初めて入るところだったのでどれほど広く豪華なのかとワクワクしたが、今回は人数も少なかったので第四会場と言う小さな会食場だった。
それでも天井には花の絵が所狭しと描き込まれ、壁は虹色に輝く何かがはめ込まれており、調度品には磨かれた大理石の花瓶置きに彩色鮮やかな花瓶が置かれている。そう言った作品なのか、花は入れられていなかった。
「ここへ来て、やっとお前は浮かなくなったな」
気味の悪い服を着たちんちくりんな俺の姿を見て噴き出しそうになっていたバース隊長は、会食場に入るなりそんなことを言った。
確かにこの派手とまでは行かないがそれなりに煌びやか部屋に入れば、俺の気色悪い服装もなりを潜めている気がする。ただし着ている人間はHP削られ続けるけどな。

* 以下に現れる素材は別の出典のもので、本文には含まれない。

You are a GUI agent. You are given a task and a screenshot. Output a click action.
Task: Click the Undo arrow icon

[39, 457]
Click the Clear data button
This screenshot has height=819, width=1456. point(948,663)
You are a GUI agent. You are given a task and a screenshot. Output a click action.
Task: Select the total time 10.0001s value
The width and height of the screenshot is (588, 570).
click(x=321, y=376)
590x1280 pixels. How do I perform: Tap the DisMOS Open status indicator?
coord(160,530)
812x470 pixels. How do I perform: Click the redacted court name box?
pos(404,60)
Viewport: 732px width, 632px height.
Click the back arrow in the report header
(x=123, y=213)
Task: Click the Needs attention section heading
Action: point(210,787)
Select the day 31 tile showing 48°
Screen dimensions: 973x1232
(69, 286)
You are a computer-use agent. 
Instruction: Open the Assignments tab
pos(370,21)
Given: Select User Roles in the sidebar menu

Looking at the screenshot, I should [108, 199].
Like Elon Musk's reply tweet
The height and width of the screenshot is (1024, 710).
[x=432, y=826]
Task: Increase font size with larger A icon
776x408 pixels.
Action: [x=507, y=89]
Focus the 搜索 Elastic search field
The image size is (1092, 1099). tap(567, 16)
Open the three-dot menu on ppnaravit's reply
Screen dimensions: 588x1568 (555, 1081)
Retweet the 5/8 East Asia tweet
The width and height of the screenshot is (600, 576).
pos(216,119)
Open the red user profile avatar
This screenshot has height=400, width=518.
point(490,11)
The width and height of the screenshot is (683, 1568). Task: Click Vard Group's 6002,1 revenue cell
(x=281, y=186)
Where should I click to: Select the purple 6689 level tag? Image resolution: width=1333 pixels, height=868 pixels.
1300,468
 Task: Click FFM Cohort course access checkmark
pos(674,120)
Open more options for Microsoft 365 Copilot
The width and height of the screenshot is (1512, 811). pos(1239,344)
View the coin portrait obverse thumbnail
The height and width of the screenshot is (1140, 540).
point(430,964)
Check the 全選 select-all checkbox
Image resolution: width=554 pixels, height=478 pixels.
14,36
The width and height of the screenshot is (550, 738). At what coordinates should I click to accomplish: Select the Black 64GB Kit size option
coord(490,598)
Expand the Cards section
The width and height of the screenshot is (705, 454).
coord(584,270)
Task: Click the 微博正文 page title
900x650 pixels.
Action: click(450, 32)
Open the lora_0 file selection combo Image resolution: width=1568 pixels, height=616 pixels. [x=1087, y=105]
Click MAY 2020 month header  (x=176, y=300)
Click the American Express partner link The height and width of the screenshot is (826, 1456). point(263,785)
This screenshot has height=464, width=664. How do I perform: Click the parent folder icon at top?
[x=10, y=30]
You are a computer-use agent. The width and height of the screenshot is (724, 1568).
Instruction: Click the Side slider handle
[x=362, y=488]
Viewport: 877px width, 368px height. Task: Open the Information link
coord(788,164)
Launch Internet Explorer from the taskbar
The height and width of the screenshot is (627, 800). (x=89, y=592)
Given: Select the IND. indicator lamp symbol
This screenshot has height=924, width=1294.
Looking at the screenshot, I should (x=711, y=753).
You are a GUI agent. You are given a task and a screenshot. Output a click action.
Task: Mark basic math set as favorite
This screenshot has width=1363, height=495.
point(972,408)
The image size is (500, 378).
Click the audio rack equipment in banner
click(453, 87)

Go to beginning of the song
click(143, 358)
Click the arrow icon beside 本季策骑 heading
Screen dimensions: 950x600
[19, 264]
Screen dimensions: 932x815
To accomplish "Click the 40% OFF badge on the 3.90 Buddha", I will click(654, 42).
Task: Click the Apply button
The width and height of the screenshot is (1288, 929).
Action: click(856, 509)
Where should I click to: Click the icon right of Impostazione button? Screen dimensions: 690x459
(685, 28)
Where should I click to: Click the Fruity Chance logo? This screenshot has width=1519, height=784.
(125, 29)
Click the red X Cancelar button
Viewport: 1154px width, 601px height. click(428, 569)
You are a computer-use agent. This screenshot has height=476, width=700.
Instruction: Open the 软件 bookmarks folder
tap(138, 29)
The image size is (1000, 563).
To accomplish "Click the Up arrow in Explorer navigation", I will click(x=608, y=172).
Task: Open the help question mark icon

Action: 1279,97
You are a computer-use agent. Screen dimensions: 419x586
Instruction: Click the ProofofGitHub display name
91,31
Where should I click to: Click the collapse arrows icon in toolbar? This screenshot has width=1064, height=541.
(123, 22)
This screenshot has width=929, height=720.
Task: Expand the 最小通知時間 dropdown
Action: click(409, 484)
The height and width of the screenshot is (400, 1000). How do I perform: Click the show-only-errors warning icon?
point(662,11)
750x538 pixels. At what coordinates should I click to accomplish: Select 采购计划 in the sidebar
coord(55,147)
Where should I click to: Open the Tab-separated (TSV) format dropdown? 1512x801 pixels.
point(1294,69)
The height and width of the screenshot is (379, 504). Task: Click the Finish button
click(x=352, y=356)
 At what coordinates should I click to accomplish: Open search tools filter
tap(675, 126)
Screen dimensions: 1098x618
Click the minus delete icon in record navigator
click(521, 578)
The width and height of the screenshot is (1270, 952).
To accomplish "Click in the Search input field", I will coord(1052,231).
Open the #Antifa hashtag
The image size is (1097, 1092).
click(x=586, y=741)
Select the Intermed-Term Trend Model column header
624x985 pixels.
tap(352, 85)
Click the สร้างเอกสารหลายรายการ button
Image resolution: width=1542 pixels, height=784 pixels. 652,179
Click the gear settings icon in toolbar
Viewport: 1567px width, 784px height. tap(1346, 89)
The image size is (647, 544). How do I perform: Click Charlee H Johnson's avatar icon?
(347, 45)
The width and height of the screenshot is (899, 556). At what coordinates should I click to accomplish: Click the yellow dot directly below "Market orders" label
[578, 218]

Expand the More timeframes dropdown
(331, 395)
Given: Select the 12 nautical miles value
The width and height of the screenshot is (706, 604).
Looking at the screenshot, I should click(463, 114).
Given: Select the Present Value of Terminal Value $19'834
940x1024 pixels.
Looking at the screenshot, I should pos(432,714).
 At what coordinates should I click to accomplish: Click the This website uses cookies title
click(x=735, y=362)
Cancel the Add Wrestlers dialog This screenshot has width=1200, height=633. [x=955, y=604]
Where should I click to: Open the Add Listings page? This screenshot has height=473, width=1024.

「とりあえず、話を振られたら服のお礼は必ず言っておけ。第二皇子は新しい物を取り入れるのが好きな方で、周りから余り賛同を得られない為、お前に声をかけて来たんだろう。だから、その服も新しい事を強調して褒めるんだ」
「分かったな?」と再度確認してくるバース隊長に、俺は静かに答えた。
投下作戦を進言してからリッツハークとフィーノが手伝いで俺の周りにいつも居たけど、この様な重要な場に呼ばれるほどの地位ではないらしく、こういった場に明るくない俺の為にバース隊長が説明役として名乗りを上げてくれた。
これはカショール大将も賛同したもので、内容は蛮族並の事をやってきたロベールがヘマをしないように御目付け役としての動きだと思う。
現に俺の服装を見たバース隊長は、執事に持たせていた子供用の服に急いで着替えさせようとしたくらいだからな。
★
会食時の席順で上座にロベリオン皇子が座るのは当たり前として、下座に騎馬騎士本部の副将を座らせたのには驚いた。
竜騎士への配慮と言うには大きすぎる配慮に驚いたが、これだけあからさまと言っては何だが、この様な席順なら竜騎士本部を蔑ろにしないと言ったパフォーマンスとしては十分だろう。
それと共に騎馬騎士本部の幹部達がスパイをやっていた事のバッシング逃れな気がしないでもない。だけど、この動きは新生騎馬騎士本部という存在をアピールするには良いんだろう。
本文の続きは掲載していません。